Requirements: Python ≥ 3.12, PyTorch ≥ 2.7, CUDA recommended.

Pretrained Models

Pretrained checkpoints are available on 🤗 HuggingFace and are auto-downloaded:

Model Name	Description
`megaflow-flow`	Optical flow (default)
`megaflow-chairs-things`	Optical flow trained on FlyingThings and FlyingChairs
`megaflow-track`	Point tracking (Kubric fine-tuned)

import torch
from megaflow import MegaFlow
from megaflow.utils.basic import gridcloud2d

device = "cuda" if torch.cuda.is_available() else "cpu"

# Prepare video tensor [1, T, 3, H, W] in float32, range [0, 255]
video = ...

with torch.inference_mode():
    with torch.autocast(device_type=device, dtype=torch.bfloat16, enabled=True):
        # --- Task 1: Optical Flow ---
        flow_model = MegaFlow.from_pretrained("megaflow-flow").eval().to(device)
        # Returns flow predictions for consecutive frame pairs (0->1, 1->2...)
        flow_predictions = flow_model(video, num_reg_refine=8)["flow_preds"][-1]

        # --- Task 2: Point Tracking ---
        track_model = MegaFlow.from_pretrained("megaflow-track").eval().to(device)
        # Returns tracking offsets between first frame and query frame (0->t)
        flows_e = track_model.forward_track(video, num_reg_refine=8)["flow_final"]
        # Add absolute grid coordinates to get final point tracks
        grid_xy = gridcloud2d(1, H, W, norm=False, device=device).float()  
        grid_xy = grid_xy.permute(0, 2, 1).reshape(1, 1, 2, H, W)  
        tracking_predictions = flows_e + grid_xy

Demo

Optical Flow Estimation

# Processes the video and auto-downloads the megaflow-flow model
python demo_flow.py --input assets/longboard.mp4 --output output/longboard_flow.mp4

Point Tracking

# Tracks points and auto-downloads the megaflow-track model
python demo_track.py --input assets/apple.mp4 --grid_size 8

You can also run python demo_gradio.py to launch a local web UI, try our HuggingFace demo or open the Colab notebook for an interactive online demo directly in the browser.

Datasets

To train and evaluate MegaFlow, you will need to download the required datasets: FlyingChairs, FlyingThings3D, Sintel, KITTI, HD1K, TartanAir, and Spring.

For tracking, you will need to download processed Kubric from AllTracker and TAP-Vid:

Kubric: Download the 24-frame data (kubric_au.tar.gz) and the 64-frame data parts (part1, part2, part3).
TAP-Vid: Download the TAP-Vid-DAVIS, TAP-Vid-RGB-stacking and TAP-Vid-Kinetics datasets from here for evaluation.

Merge the point tracking splits by concatenating:

cat ce64_kub_aa ce64_kub_ab ce64_kub_ac > ce64_kub.tar.gz

By default datasets.py will search for the datasets in these locations.
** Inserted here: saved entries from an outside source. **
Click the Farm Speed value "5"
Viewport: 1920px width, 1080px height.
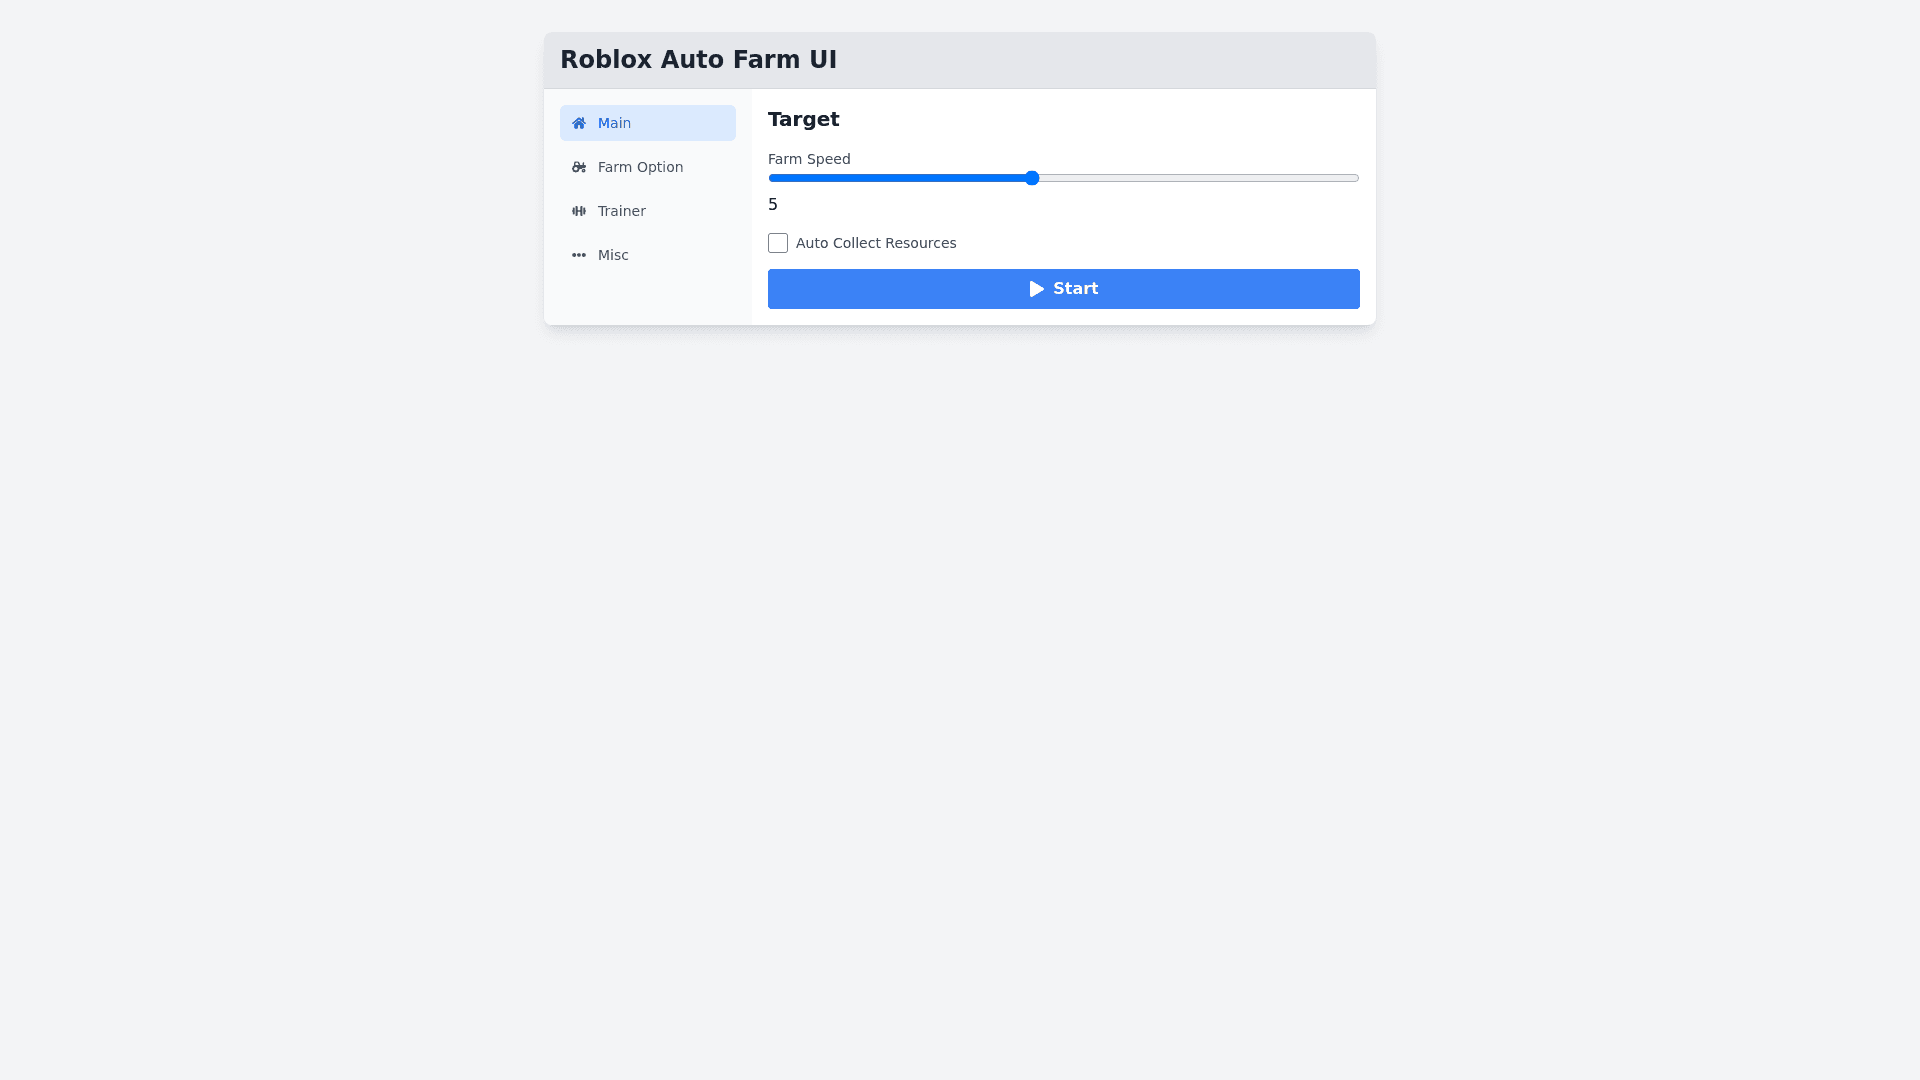click(773, 205)
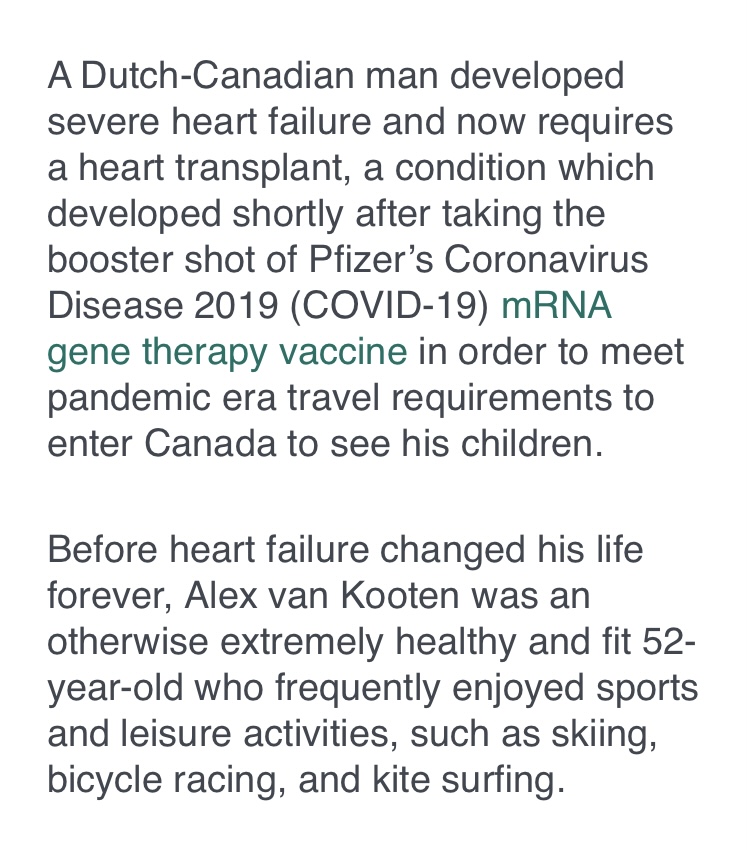This screenshot has width=749, height=850.
Task: Open the mRNA gene therapy vaccine link
Action: click(557, 305)
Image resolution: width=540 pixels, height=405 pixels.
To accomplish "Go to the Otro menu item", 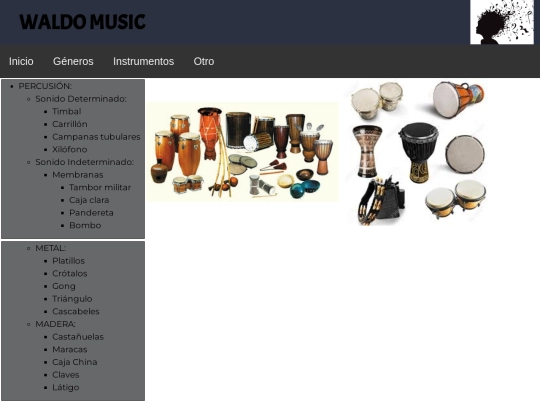I will click(x=204, y=61).
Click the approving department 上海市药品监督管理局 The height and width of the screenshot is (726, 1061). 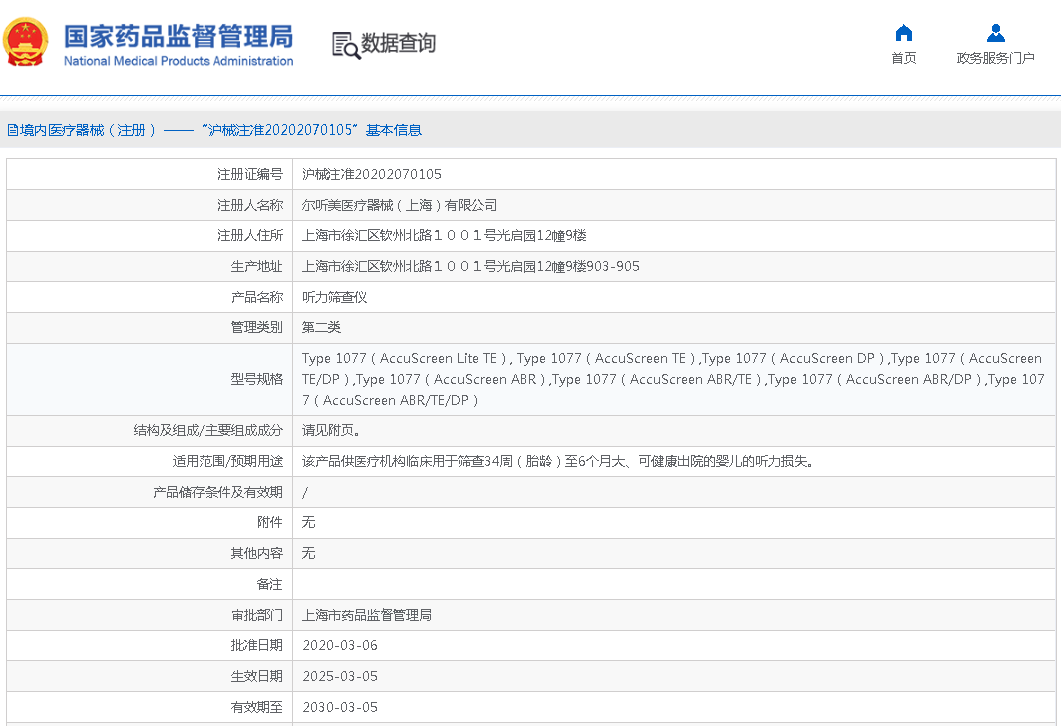point(366,615)
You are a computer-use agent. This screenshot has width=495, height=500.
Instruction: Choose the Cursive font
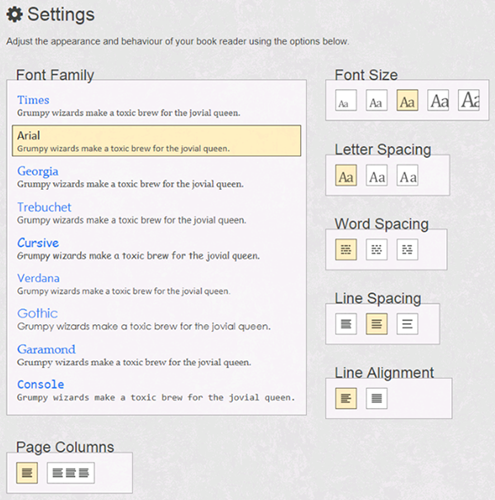coord(156,248)
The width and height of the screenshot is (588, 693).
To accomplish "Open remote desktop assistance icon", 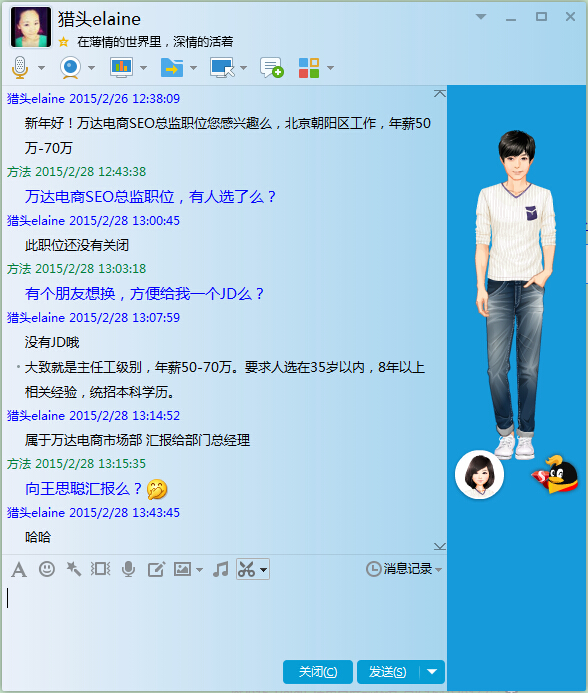I will pos(222,68).
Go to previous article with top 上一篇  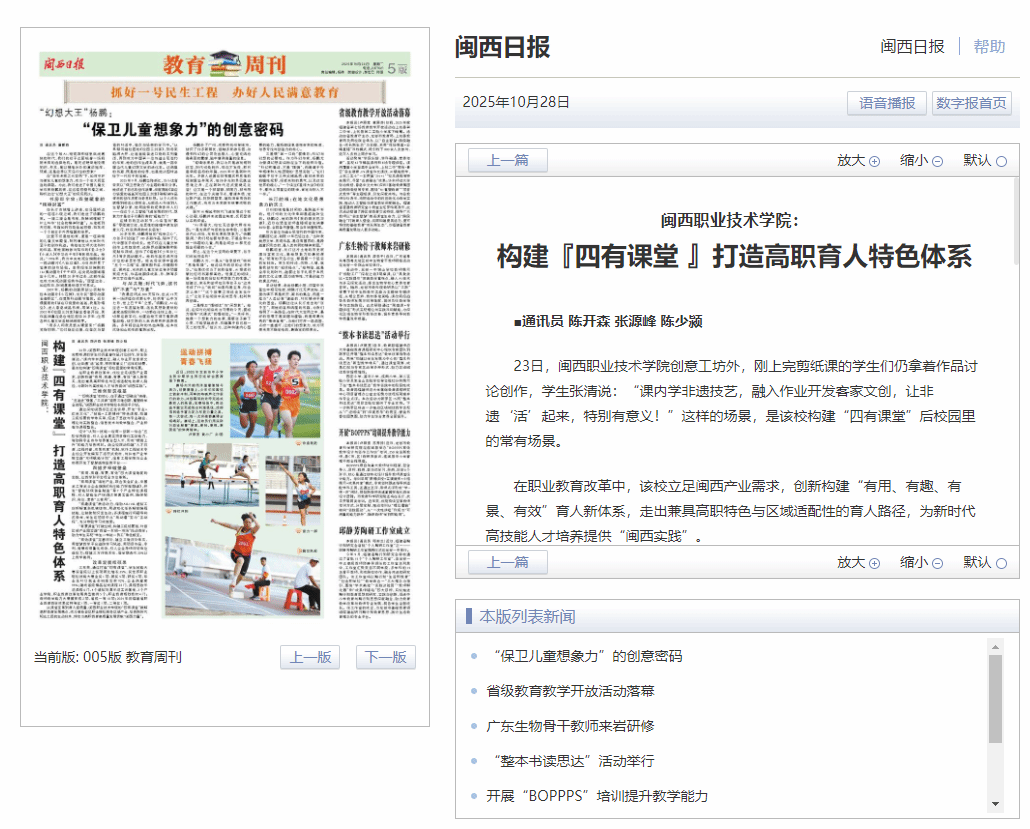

You can create symbolic links to wherever the datasets were downloaded in the datasets folder:

├── datasets
    ├── FlyingChairs_release
    ├── FlyingThings3D
    ├── Sintel
    ├── KITTI
    ├── HD1K
    ├── spring
    ├── TartanAir
    ├── kubric_au/
    └── TAP_Vid/
        ├── tapvid_davis/
        ├── tapvid_kinetics/
        └── tapvid_rgb_stacking/

Training

MegaFlow was trained on a multi-stage curriculum, where each stage loads a checkpoint from the previous stage via the restore_ckpt field in the config JSON.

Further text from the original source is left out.